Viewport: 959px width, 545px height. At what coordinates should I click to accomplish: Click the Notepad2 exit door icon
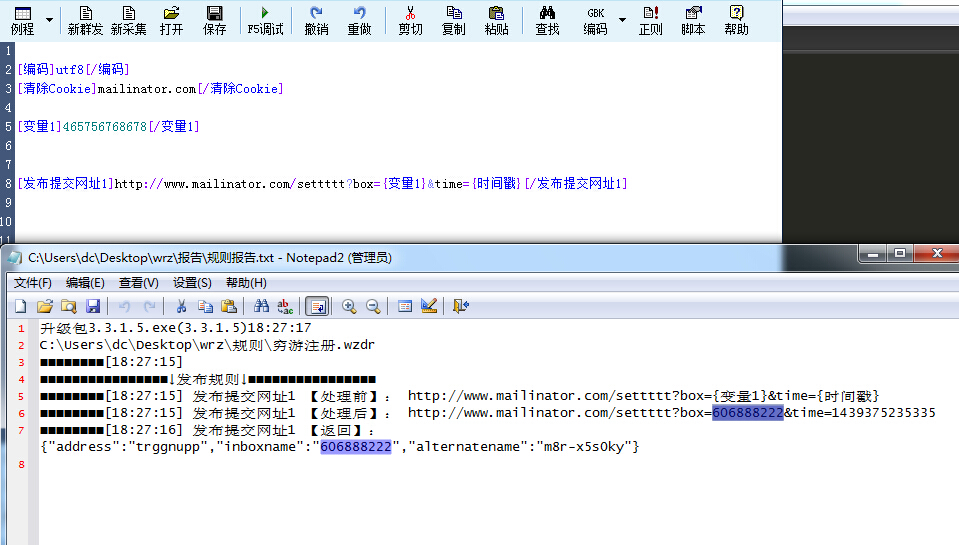pyautogui.click(x=461, y=306)
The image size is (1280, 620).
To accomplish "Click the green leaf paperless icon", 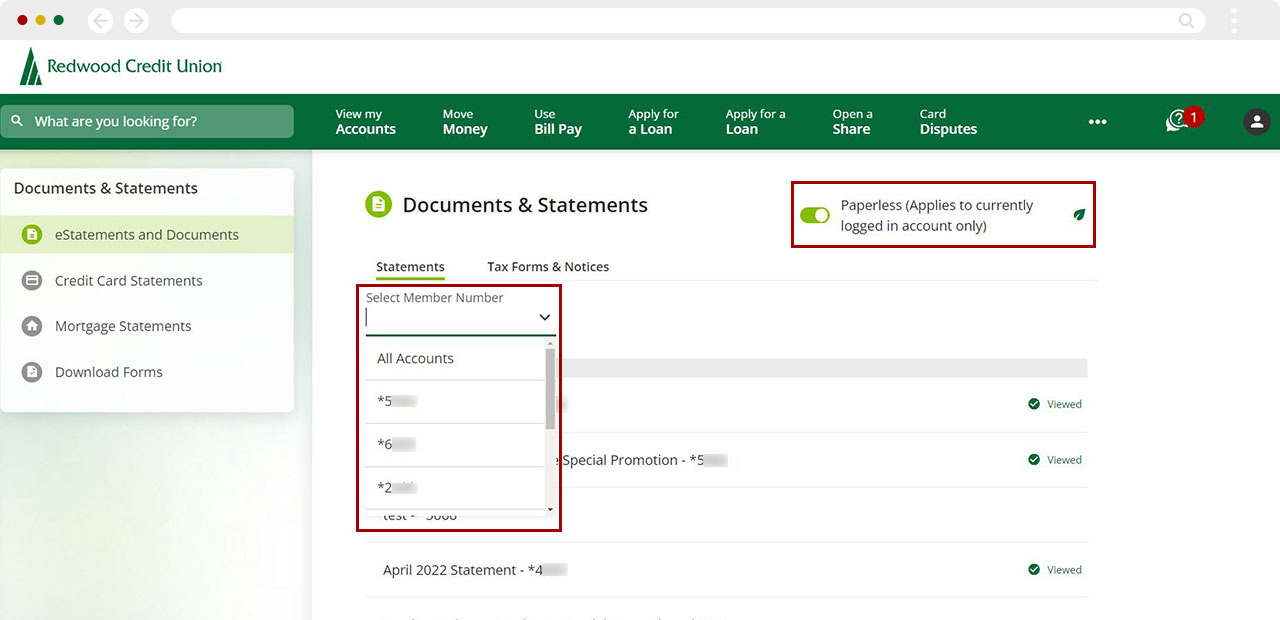I will [1079, 214].
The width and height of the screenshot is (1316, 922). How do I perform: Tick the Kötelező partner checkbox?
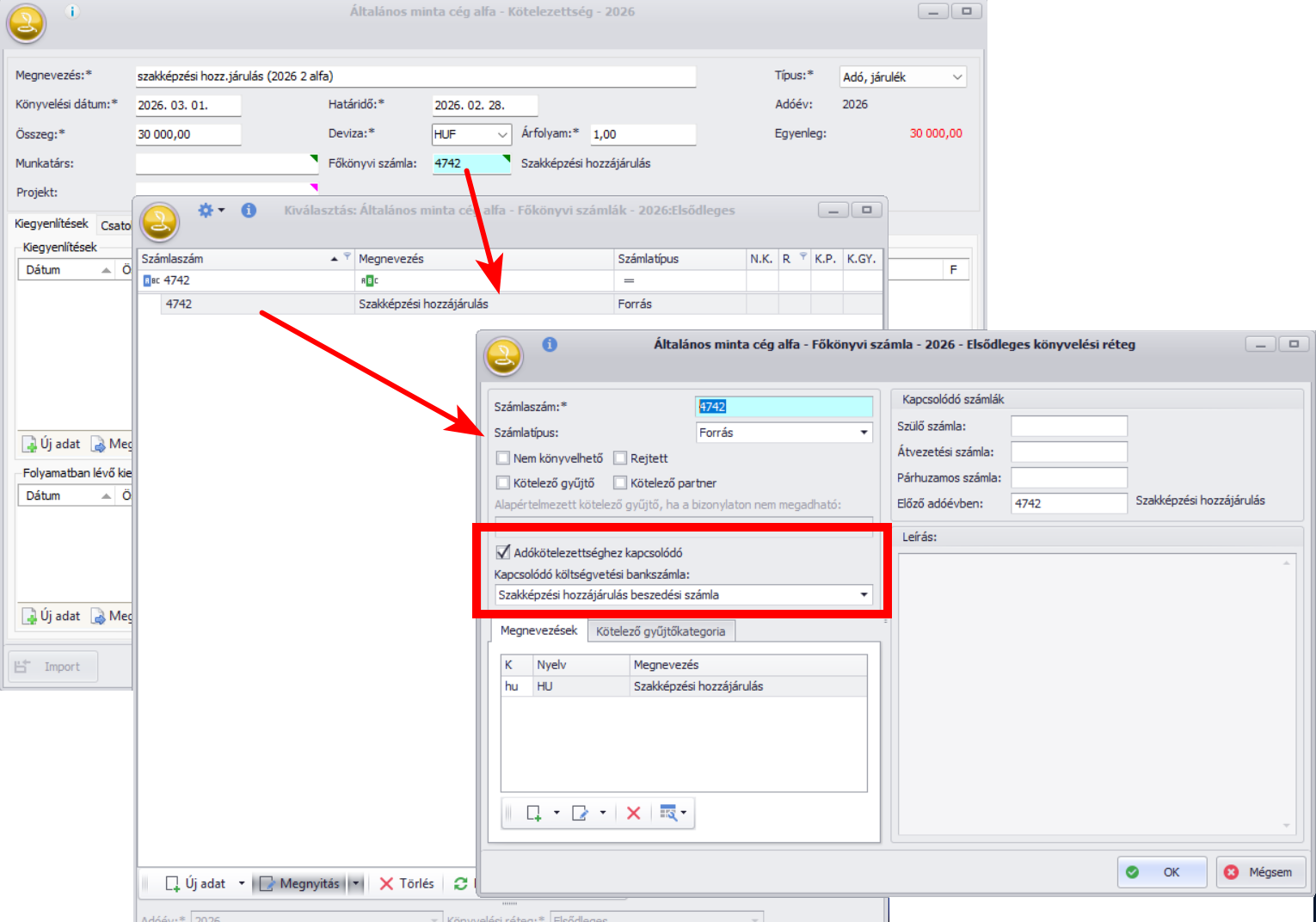pyautogui.click(x=620, y=483)
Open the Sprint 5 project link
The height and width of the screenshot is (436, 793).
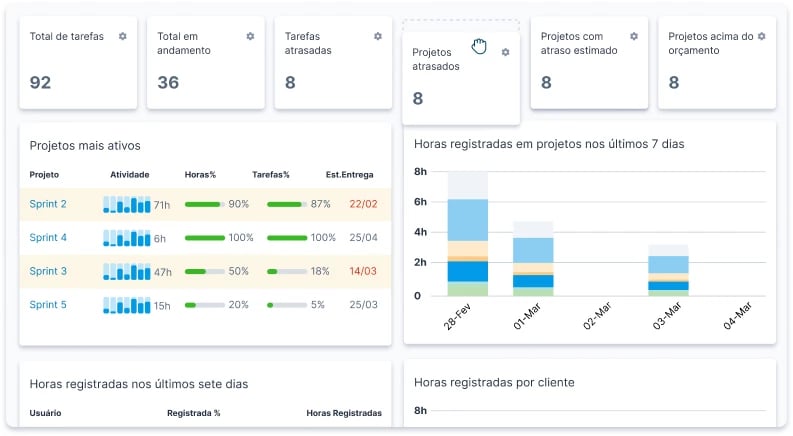tap(48, 305)
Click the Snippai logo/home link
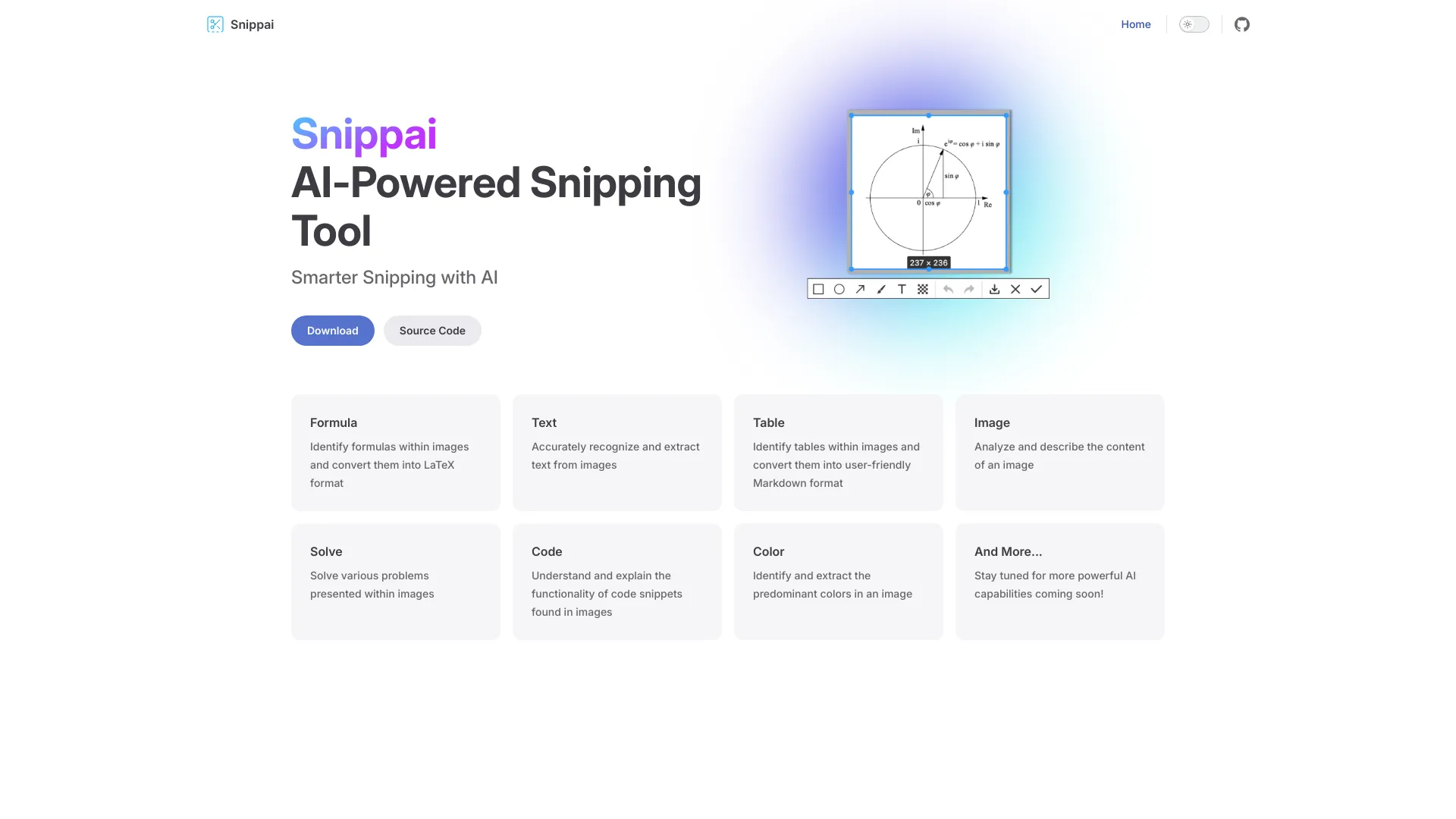The image size is (1456, 819). (239, 23)
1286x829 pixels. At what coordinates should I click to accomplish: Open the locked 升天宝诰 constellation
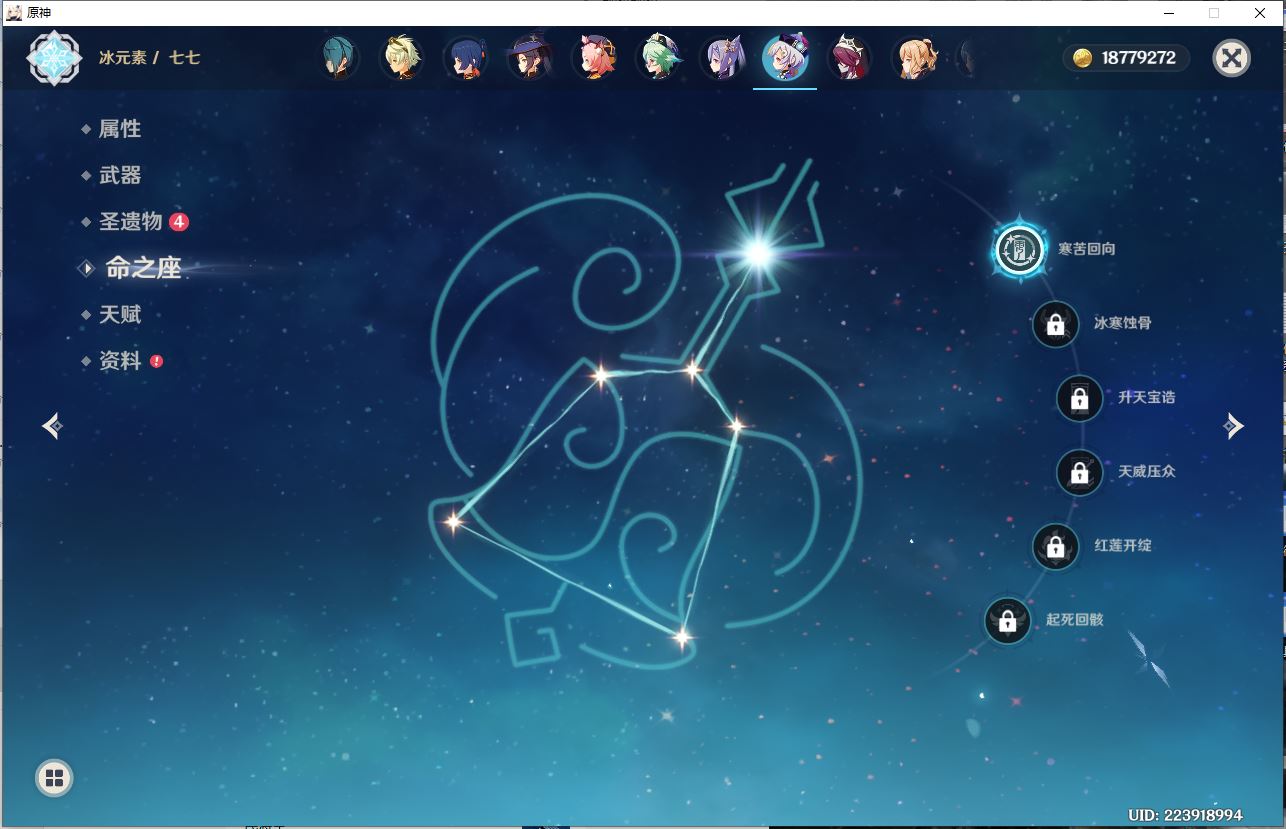1079,398
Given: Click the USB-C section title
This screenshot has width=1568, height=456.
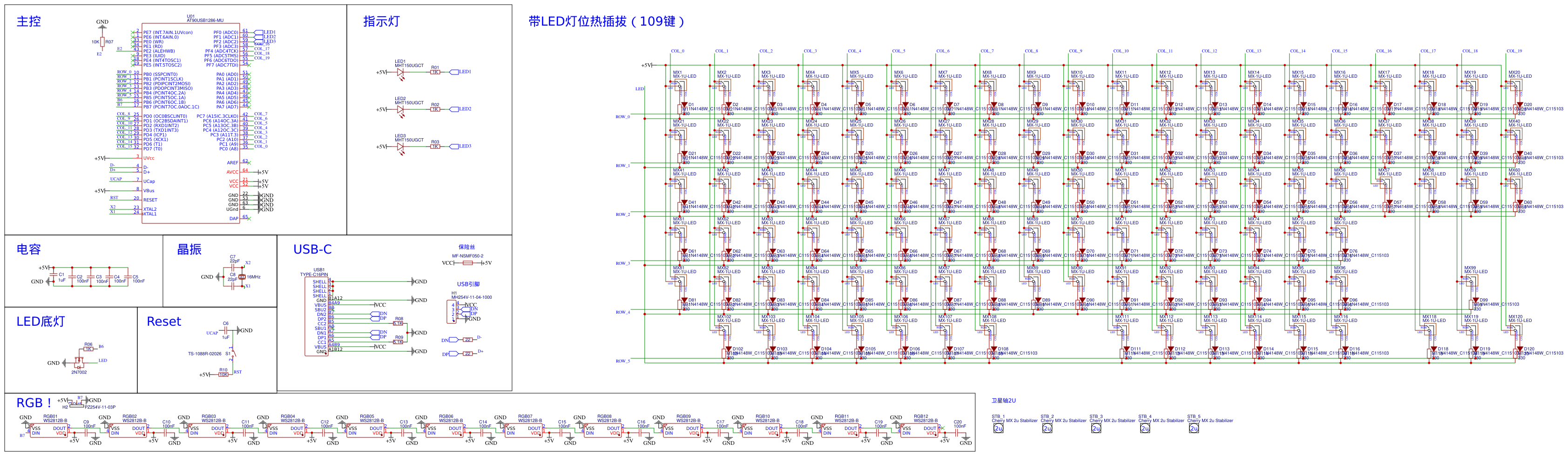Looking at the screenshot, I should coord(312,249).
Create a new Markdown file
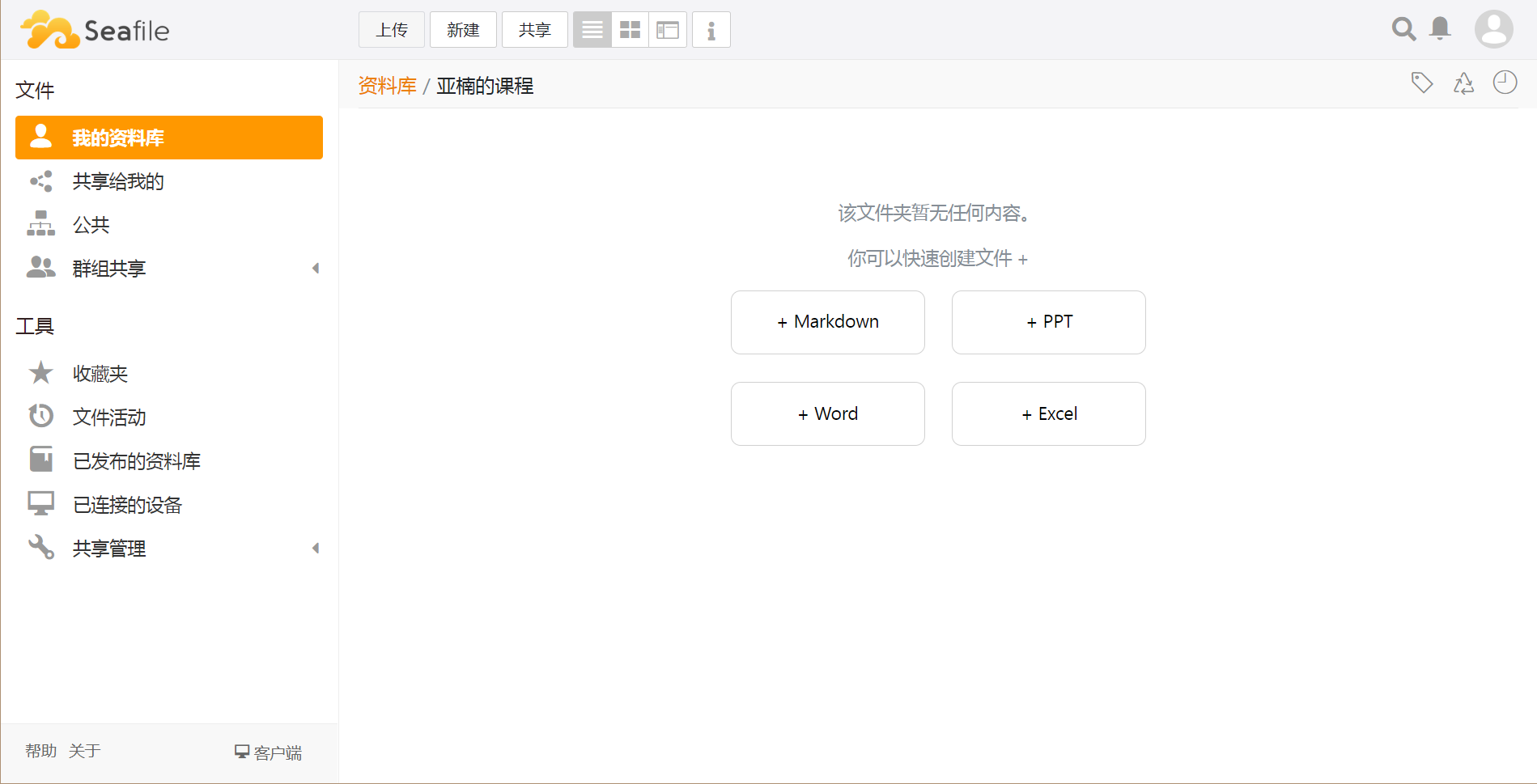This screenshot has width=1537, height=784. tap(827, 322)
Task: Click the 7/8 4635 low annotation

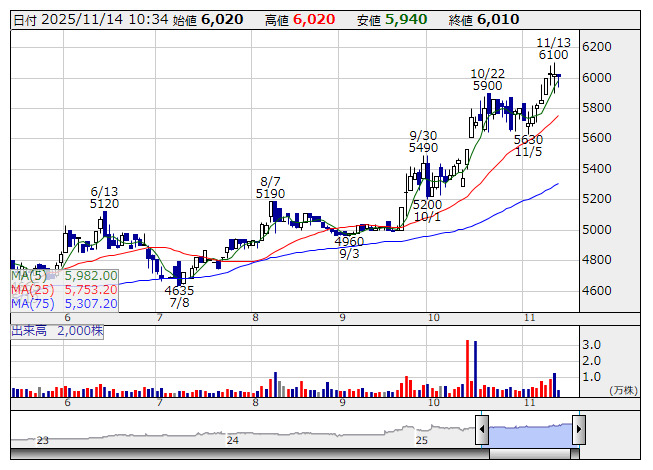Action: tap(179, 296)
----
Extract exactly the lines from the one containing "1286x829 pixels. At" through the last line of the records above, both included, and leave out the pictures.

1286x829 pixels. At what coordinates should I click to accomplish: Open the locked 升天宝诰 constellation
1079,398
Given: Click the USB-C section title
This screenshot has width=1568, height=456.
Looking at the screenshot, I should coord(312,249).
Create a new Markdown file
This screenshot has width=1537, height=784. tap(827, 322)
Task: Click the 7/8 4635 low annotation

Action: tap(179, 296)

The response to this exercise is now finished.